**THE PROBLEM:** Copy out every line below without alteration.
______
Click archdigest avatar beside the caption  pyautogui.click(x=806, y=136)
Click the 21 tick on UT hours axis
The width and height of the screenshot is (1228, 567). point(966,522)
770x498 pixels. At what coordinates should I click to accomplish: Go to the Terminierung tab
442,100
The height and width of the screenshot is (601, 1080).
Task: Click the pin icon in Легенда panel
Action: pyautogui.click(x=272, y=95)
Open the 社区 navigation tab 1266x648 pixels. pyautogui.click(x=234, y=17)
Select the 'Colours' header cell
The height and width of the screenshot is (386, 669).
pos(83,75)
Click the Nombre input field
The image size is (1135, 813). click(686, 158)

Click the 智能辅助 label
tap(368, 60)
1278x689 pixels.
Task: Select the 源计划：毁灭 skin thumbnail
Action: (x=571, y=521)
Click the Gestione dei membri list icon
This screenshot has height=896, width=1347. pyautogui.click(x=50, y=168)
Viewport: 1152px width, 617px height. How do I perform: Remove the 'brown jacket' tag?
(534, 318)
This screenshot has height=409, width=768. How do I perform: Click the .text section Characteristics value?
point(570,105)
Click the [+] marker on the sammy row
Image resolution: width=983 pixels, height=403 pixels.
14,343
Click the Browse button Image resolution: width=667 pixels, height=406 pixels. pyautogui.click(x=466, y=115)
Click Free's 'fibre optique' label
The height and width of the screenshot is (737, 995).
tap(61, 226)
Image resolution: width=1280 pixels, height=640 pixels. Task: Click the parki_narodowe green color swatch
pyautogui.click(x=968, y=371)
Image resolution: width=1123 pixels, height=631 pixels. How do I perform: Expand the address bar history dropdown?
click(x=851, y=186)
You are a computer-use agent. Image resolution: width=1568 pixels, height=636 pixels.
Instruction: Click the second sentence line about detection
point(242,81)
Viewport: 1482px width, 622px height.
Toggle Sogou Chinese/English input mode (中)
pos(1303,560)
______
**REPLY:**
Click archdigest avatar beside the caption  pyautogui.click(x=806, y=136)
Click the 21 tick on UT hours axis
The width and height of the screenshot is (1228, 567). point(966,522)
770x498 pixels. At what coordinates should I click to accomplish: Go to the Terminierung tab
442,100
The height and width of the screenshot is (601, 1080).
Task: Click the pin icon in Легенда panel
Action: pyautogui.click(x=272, y=95)
Open the 社区 navigation tab 1266x648 pixels. pyautogui.click(x=234, y=17)
Select the 'Colours' header cell
The height and width of the screenshot is (386, 669).
pos(83,75)
Click the Nombre input field
The image size is (1135, 813). click(686, 158)

Click the 智能辅助 label
tap(368, 60)
1278x689 pixels.
Task: Select the 源计划：毁灭 skin thumbnail
Action: (x=571, y=521)
Click the Gestione dei membri list icon
This screenshot has height=896, width=1347. pyautogui.click(x=50, y=168)
Viewport: 1152px width, 617px height. How do I perform: Remove the 'brown jacket' tag?
(534, 318)
This screenshot has height=409, width=768. How do I perform: Click the .text section Characteristics value?
point(570,105)
Click the [+] marker on the sammy row
Image resolution: width=983 pixels, height=403 pixels.
14,343
Click the Browse button Image resolution: width=667 pixels, height=406 pixels. pyautogui.click(x=466, y=115)
Click Free's 'fibre optique' label
The height and width of the screenshot is (737, 995).
tap(61, 226)
Image resolution: width=1280 pixels, height=640 pixels. Task: Click the parki_narodowe green color swatch
pyautogui.click(x=968, y=371)
Image resolution: width=1123 pixels, height=631 pixels. How do I perform: Expand the address bar history dropdown?
click(x=851, y=186)
You are a computer-use agent. Image resolution: width=1568 pixels, height=636 pixels.
Instruction: Click the second sentence line about detection
point(242,81)
Viewport: 1482px width, 622px height.
Toggle Sogou Chinese/English input mode (中)
pos(1303,560)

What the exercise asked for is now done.